**WHAT THE TASK ASKS**. Everything before the line containing "Expand the Search" is to be left out; repeat that line and all lines after it exactly, to the end of the data.

**DATASET**.
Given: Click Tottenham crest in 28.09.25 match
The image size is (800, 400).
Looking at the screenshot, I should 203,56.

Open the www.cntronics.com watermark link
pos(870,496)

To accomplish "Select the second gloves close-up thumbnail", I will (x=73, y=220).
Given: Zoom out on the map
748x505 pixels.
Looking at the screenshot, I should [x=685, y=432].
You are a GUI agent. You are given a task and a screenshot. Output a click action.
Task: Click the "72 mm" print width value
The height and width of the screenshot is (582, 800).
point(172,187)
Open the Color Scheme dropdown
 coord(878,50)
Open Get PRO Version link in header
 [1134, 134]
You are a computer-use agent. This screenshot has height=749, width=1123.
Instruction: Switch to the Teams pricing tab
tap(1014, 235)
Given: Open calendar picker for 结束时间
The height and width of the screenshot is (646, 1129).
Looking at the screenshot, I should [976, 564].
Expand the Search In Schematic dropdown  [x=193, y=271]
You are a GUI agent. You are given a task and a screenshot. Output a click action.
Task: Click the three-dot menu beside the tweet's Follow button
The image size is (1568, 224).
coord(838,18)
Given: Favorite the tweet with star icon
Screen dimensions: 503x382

**SOLUTION FOR THIS EXERCISE**.
Expand the Search In Schematic dropdown  [x=193, y=271]
You are a GUI agent. You are given a task and a screenshot. Output a click action.
Task: Click the three-dot menu beside the tweet's Follow button
The image size is (1568, 224).
coord(838,18)
Given: Favorite the tweet with star icon
Screen dimensions: 503x382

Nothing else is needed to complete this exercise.